According to new research from Morgan Stanley, a growing number of Chinese consumers can't wait to get their hands on a Mac.

Macs are catching on in China.
Macs are catching on in China. Apple

Apple's Mac sales have been growing considerably over the last several years, but in China, it appears they're ready to explode.

Morgan Stanley reported in a recent investor note, obtained by All Things Digital, that 21 percent of Chinese consumers are planning to buy a Mac when it's time to drop some cash on a new computer. Currently, just five percent of consumers in China own a Mac, the investment firm noted.

Apple's notebooks appear to be most desired, with 22 percent of future laptop buyers saying they will opt for the company's MacBooks. On the desktop side, 9 percent of consumers are planning to buy a Mac.

That said, it's important to note that despite what they say, the respondents' plans aren't set in stone. In fact, they might eventually opt for another computer brand, since, Morgan Stanley found, few consumers are willing to spend more than $600 on their next PC--a sum that is far below Apple's computer pricing.

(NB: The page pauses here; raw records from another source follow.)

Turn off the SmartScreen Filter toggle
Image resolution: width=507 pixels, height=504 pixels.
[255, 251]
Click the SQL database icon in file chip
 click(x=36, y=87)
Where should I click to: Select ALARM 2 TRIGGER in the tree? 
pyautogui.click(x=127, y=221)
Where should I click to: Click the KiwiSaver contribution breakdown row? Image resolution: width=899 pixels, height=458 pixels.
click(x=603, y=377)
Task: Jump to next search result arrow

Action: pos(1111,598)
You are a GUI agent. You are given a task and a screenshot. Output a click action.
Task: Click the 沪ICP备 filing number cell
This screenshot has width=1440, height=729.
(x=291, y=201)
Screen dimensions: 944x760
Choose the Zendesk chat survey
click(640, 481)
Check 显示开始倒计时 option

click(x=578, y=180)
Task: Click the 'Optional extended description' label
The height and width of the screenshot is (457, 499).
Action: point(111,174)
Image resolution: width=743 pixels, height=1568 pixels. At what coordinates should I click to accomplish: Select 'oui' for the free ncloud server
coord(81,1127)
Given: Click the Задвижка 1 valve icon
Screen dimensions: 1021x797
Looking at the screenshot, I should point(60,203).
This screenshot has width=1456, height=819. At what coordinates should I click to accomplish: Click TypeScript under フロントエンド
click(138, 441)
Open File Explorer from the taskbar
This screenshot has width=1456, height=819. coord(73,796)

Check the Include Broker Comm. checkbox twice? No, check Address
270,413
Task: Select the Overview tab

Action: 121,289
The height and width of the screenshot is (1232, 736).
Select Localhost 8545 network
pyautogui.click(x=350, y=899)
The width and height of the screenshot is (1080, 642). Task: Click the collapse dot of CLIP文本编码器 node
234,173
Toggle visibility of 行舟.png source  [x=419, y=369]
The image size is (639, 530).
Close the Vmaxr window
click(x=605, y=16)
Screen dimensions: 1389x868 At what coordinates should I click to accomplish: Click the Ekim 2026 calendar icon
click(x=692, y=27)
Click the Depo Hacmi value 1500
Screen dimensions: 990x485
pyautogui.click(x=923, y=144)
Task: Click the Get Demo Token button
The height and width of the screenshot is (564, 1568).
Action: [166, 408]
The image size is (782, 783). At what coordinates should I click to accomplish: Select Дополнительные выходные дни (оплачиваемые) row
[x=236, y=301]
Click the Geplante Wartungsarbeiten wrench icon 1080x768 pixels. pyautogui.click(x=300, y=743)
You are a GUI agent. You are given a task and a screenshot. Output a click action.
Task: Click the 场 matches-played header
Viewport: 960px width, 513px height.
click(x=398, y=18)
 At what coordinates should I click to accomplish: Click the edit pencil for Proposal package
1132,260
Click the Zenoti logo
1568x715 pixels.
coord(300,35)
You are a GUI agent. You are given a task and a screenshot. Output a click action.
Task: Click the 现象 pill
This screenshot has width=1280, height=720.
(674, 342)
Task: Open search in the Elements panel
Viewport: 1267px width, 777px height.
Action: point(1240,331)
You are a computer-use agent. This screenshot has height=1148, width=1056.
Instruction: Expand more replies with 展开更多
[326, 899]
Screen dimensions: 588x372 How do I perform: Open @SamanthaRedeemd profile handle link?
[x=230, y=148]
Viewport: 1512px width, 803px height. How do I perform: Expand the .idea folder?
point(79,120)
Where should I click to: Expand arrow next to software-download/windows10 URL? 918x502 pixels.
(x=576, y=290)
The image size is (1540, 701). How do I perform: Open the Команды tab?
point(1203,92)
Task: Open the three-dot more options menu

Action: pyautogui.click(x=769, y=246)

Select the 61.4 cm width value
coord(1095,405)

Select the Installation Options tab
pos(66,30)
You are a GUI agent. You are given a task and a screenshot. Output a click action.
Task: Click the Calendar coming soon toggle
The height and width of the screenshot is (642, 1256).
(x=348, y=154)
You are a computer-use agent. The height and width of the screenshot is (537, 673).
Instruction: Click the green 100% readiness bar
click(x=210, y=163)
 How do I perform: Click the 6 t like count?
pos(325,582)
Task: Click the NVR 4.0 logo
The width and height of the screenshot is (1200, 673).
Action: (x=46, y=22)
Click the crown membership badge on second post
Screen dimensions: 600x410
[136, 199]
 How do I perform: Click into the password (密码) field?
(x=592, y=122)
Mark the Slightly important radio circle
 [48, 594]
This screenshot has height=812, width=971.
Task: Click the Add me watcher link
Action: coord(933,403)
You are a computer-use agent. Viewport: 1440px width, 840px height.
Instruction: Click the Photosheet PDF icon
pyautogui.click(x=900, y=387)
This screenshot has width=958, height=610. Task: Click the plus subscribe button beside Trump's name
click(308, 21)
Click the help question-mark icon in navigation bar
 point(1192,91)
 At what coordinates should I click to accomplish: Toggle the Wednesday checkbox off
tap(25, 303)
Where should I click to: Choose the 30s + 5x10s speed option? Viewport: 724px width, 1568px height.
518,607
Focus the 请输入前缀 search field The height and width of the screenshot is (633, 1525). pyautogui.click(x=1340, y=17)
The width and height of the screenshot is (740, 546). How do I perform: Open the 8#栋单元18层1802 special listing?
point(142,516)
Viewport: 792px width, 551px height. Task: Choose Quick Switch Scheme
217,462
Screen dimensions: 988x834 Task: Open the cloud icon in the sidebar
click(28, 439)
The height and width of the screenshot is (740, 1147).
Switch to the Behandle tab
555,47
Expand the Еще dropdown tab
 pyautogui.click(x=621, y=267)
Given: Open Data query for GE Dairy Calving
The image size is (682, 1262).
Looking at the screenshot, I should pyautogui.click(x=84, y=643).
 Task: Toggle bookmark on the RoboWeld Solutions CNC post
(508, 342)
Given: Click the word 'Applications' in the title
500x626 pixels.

But even with its premium prices, Apple has been able to attract Chinese customers over the last couple years. During his company's earnings call last month, Apple CEO Tim Cook revealed that the iPhone maker generated $4.5 billion in revenue in China during its last-reported quarter ended September 24, attributing for 16 percent of all sales. In 2009, China's contribution to Apple revenue was just 2 percent.

Given that success, Apple has made the country one of its top priorities going forward.

"Certainly in my lifetime, I've never seen a country with as many people rising into the middle class that aspire to buy products that Apple makes," Cook said during the earnings call. "And so I think it's an area of enormous opportunity, and it has quickly become #2 on our list of top revenue countries very, very quickly and we're obviously placing additional investment."